After college she just started forgetting to take her meds and, eventually, weened herself off of them and stopped taking them completely…definitely not the recommended route, but it worked for her. Things were going well! She graduated, she & her boyfriend got jobs, moved in together and eventually married in 2015. All was right in her world!

….and then she recently had a baby. She had discussed her concern about postpartum depression with her doctor and was assured that they would keep an eye on her after she had the baby. She left the hospital seemingly happy to be a new parent. I didn’t mention that she always seems happy…even back in her junior year of high school and college…but she’s a good faker. I think part of it comes from not wanting to burden anyone and really wanting to be happy…and thinking that there’s something wrong when you have this new baby in your life. Let’s just squash that! Being a new parent is REALLY hard and those new babies don’t give you much feedback in those first months. Sure, they’re adorable, but it’s still very hard being a new parent. There were some really tough days where I was very worried about her and the welfare of the baby…but she had an incredibly patient and empathetic partner who stayed home from work when he had to and helped her get through it. Eventually she did go on medication and has passed through the fog.

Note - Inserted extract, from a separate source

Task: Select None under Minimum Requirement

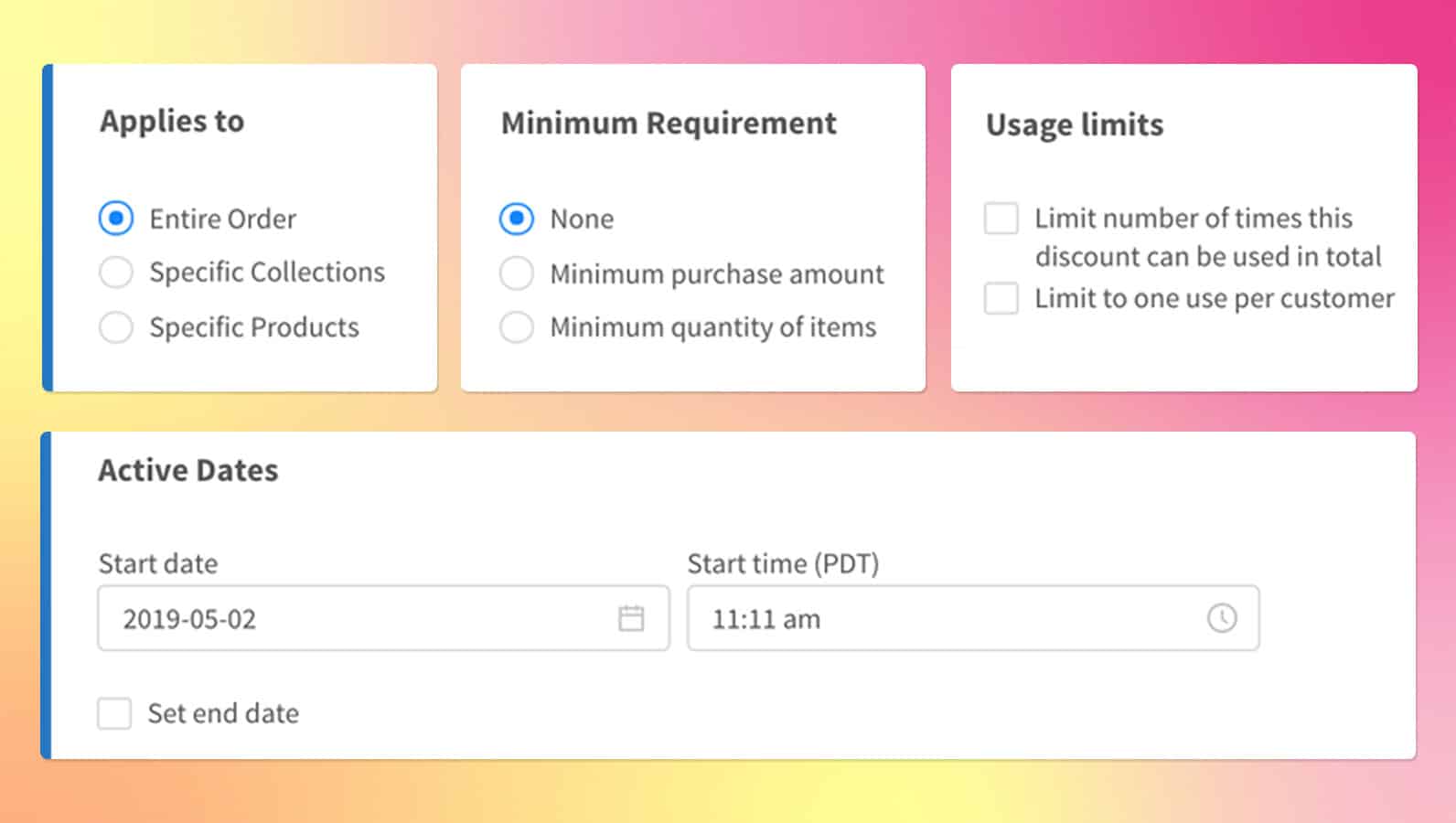Action: (516, 219)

I’ll never forget the days she called and said, “Mom, I think the medication has kicked in!”….”Why?”…”Because when she cried last night I felt really bad for her!” She felt the empathy that had been lacking. That phone call was such a relief and I knew she was on the road to a more joyful parenting experience.

She recently said that she THOUGHT she liked being a parent from the beginning…but she was faking it…and that now she honestly loves her daughter and gets joy from being her mom. I do think that “fake it till you make it” can work, or at least get you through some tough times. As I’ve said to many new parents…every stage is a different kind of easy and a different kind of hard. It’s easier when they can interact more with you than when they were babies.

So, why a post on mental health now? It’s National Women’s Health Week , Mental Health Awareness Month and May 2nd was World Maternal Mental Health Day. I thought it was time to share, in hopes that it helps others (and Taylor agreed)…whether it’s battling depression, anxiety, postpartum depression or being a loved one of someone dealing with it. It’s hard…let’s talk about it and keep the communication going!

One of the things that has made me so proud of her is her willingness to talk about it. It’s not taboo to her and it shouldn’t be to anyone! Depression sucks, Postpartum depression sucks…but you can get through it, medication and therapy helps, and it’s getting it out in the open and talking to someone can really help! Here’s a link to phone numbers that might be helpful for those in crisis. Taylor also said that anyone can reach out to her if they, or anyone else they know, wants to chat about it…so email me and I’ll forward your contact info to her. Get the conversation started!

Let’s get rid of the stigma of depression and talk about it like he does….or she does. Please share this…in hopes that it helps someone in need and let them know they’re not alone.

You cannot direct the wind, but you can adjust the sails!